Wednesday, March 7, 2012

Pseudoscience Zombie - It's In Their Head

If you've never heard of Robert K. Merton, I'm sure you've at least heard of some of the phrases he's invented, such as self-fulfilling prophecy, or maybe you know of the Thomas Theorem or Matthew Effect. Aside from being the father of Nobel Economist Robert C. Merton, Robert K. was a giant in his own right, a social scientist whose principal area of research was the scientific process itself. Robert K. wrote a lot about science and even pseudoscience, and when I look around our community to see what is happening on the CAOs and SMP, I feel like we're living in a Robert K. Merton research project on pseudoscience.

The Stanford University Philosophy Department has a website about pseudoscience which discusses Robert K.'s ideas, along with those of others.  It is an excellent read. On that website, there is a list of pseudoscience criteria that really hits home for me. Here is what it says.

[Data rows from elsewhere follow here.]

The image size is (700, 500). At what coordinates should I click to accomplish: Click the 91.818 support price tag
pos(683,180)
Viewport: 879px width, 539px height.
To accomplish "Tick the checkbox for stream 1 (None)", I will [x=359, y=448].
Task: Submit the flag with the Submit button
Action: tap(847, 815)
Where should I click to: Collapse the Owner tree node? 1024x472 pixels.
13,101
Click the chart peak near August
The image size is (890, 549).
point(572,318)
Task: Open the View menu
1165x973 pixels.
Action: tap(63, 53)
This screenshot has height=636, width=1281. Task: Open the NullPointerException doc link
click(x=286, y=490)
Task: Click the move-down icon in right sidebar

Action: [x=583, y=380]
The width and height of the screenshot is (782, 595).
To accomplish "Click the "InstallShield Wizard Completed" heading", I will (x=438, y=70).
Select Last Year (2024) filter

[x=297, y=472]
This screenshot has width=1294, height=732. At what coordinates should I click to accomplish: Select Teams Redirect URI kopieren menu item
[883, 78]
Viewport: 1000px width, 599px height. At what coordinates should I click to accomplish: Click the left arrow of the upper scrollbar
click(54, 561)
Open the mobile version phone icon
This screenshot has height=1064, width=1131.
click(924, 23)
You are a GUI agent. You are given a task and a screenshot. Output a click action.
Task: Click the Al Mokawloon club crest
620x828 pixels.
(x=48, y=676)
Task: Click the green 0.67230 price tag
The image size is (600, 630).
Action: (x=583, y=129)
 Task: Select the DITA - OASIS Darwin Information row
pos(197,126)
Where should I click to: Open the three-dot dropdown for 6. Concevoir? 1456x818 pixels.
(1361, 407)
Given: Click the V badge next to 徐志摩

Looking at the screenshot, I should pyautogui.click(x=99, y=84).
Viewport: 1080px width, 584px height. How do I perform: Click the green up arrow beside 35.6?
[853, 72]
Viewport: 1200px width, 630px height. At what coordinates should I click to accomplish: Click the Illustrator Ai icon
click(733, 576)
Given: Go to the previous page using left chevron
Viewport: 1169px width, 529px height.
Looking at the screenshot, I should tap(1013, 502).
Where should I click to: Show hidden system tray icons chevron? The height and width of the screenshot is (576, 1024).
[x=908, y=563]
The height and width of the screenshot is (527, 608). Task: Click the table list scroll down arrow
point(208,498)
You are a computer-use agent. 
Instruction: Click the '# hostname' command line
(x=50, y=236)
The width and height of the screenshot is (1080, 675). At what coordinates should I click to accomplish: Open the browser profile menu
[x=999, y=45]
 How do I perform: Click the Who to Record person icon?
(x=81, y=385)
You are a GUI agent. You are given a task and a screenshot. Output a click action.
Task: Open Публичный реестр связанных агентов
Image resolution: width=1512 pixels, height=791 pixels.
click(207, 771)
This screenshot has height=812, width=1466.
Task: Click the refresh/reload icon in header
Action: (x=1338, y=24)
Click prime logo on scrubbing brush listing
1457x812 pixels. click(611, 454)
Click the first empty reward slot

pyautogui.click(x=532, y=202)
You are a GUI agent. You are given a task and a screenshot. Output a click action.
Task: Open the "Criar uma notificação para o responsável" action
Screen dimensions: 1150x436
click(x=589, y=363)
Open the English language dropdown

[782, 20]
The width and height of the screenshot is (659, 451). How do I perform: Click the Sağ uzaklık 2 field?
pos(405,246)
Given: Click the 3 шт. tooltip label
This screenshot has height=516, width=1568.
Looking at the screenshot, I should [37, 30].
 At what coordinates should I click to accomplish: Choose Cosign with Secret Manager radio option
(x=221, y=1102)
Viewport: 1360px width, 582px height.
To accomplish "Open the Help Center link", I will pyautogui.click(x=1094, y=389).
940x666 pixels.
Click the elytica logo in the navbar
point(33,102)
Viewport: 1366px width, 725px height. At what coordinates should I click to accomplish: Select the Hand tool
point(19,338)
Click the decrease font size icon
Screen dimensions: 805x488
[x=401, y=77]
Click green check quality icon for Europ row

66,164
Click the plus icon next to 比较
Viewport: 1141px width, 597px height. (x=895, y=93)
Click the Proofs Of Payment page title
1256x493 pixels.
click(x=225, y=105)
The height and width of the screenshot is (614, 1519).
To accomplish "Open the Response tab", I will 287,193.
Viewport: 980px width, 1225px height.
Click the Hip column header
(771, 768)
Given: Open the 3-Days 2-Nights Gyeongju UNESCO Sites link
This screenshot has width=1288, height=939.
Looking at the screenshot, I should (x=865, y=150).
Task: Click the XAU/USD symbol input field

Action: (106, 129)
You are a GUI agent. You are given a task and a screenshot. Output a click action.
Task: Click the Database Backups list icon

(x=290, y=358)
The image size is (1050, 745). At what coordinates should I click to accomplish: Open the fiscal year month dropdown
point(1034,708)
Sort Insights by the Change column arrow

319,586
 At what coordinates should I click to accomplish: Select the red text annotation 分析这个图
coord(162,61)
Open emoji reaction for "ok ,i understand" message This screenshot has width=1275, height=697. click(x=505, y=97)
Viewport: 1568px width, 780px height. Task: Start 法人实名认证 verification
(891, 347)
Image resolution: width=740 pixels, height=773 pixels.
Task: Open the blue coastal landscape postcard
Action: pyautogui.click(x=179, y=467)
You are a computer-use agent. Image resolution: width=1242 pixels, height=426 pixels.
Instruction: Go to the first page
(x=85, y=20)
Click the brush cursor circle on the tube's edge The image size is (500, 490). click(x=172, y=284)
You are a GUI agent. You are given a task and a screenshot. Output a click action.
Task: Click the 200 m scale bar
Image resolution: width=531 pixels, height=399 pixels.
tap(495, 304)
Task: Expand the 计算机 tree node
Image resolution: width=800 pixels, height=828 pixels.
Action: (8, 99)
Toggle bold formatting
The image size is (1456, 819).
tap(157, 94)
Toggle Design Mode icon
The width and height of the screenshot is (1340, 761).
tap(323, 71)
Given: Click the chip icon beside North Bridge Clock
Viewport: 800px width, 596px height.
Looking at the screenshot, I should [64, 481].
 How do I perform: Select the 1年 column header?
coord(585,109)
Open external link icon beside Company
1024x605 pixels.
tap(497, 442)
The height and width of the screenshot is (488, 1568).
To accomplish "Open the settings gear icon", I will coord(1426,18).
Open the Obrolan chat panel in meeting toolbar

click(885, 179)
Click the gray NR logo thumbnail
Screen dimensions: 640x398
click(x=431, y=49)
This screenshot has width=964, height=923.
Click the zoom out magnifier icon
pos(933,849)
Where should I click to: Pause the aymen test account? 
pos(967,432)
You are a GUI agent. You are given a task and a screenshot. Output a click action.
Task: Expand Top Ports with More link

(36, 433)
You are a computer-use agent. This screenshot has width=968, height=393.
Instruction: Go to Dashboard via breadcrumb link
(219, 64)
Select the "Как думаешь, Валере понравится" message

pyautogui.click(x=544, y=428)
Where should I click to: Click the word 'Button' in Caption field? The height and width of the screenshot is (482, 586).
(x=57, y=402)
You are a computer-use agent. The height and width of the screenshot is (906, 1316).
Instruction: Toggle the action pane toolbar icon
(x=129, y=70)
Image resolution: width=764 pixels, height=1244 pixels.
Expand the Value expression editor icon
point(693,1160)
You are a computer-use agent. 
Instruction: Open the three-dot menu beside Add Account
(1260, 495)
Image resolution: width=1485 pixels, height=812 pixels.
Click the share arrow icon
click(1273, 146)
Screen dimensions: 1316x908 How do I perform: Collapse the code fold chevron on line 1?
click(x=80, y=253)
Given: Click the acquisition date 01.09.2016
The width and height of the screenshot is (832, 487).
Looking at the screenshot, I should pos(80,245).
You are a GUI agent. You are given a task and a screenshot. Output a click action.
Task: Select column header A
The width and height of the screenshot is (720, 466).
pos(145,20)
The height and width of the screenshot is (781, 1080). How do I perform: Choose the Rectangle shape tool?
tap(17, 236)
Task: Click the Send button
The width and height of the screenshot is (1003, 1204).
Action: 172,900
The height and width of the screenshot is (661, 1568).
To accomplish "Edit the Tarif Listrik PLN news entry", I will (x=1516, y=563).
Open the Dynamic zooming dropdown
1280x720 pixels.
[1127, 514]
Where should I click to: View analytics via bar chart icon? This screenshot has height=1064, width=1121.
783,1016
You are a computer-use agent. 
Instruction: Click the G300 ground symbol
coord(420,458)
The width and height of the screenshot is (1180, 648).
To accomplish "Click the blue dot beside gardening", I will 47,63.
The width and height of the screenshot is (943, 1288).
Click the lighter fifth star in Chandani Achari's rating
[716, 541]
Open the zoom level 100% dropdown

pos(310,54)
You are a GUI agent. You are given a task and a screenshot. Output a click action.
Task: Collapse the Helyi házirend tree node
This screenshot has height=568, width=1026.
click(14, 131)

"One such list (of criteria for identifying pseudoscience) reads as follows:
  1. Belief in authority: It is contended that some person or persons have a special ability to determine what is true or false. Others have to accept their judgments.
  2. Nonrepeatable experiments: Reliance is put on experiments that cannot be repeated by others with the same outcome.
  3. Handpicked examples: Handpicked examples are used although they are not representative of the general category that the investigation refers to.
  4. Unwillingness to test: A theory is not tested although it is possible to test it.
  5. Disregard of refuting information: Observations or experiments that conflict with a theory are neglected.
  6. Built-in subterfuge: The testing of a theory is so arranged that the theory can only be confirmed, never disconfirmed, by the outcome.
  7. Explanations are abandoned without replacement. Tenable explanations are given up without being replaced, so that the new theory leaves much more unexplained than the previous one. (Hansson 1983)"
In short, when I read this list, I can't help but hum the refrain from Zombie, the 1994 protest song from the Irish rock group, The Cranberries. Although written for a different time and place, the refrain still seems relevant to aspects of our lives here. When is something non-science?  When it's, "In your head, in your head ... ZOMBIE .... ZOMBIE ... ZOMBIE ... heh ... heh ... heh ... OH!